Extracted records
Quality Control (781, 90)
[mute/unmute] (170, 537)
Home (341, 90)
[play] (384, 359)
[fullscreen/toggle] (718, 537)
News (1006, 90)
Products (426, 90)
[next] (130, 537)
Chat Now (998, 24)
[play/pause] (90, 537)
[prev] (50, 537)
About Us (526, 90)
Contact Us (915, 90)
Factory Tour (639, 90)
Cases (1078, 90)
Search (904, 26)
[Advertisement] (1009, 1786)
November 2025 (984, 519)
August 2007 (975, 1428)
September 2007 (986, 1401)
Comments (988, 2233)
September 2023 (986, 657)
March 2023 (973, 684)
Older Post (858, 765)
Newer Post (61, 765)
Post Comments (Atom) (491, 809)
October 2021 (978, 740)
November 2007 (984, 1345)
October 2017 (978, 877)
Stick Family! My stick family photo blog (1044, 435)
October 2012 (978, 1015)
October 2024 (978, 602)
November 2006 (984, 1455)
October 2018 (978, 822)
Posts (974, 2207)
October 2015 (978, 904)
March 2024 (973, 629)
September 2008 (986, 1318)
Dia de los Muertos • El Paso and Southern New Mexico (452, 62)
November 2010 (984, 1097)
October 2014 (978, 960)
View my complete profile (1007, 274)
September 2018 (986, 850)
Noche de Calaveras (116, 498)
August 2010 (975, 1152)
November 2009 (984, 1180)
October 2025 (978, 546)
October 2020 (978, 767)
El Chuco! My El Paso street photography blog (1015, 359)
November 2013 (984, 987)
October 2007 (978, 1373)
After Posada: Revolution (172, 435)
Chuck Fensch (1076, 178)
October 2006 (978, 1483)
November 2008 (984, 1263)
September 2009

Instructions for the task
Swap "September" for "December" in the entries starting with the line that contains "Cases (1078, 90)" and going on through the line that contains "October 2012 (978, 1015)", and leave everything else unchanged. Give back only those lines.

Result of this task
Cases (1078, 90)
Search (904, 26)
[Advertisement] (1009, 1786)
November 2025 (984, 519)
August 2007 (975, 1428)
December 2007 (986, 1401)
Comments (988, 2233)
December 2023 (986, 657)
March 2023 (973, 684)
Older Post (858, 765)
Newer Post (61, 765)
Post Comments (Atom) (491, 809)
October 2021 (978, 740)
November 2007 (984, 1345)
October 2017 (978, 877)
Stick Family! My stick family photo blog (1044, 435)
October 2012 (978, 1015)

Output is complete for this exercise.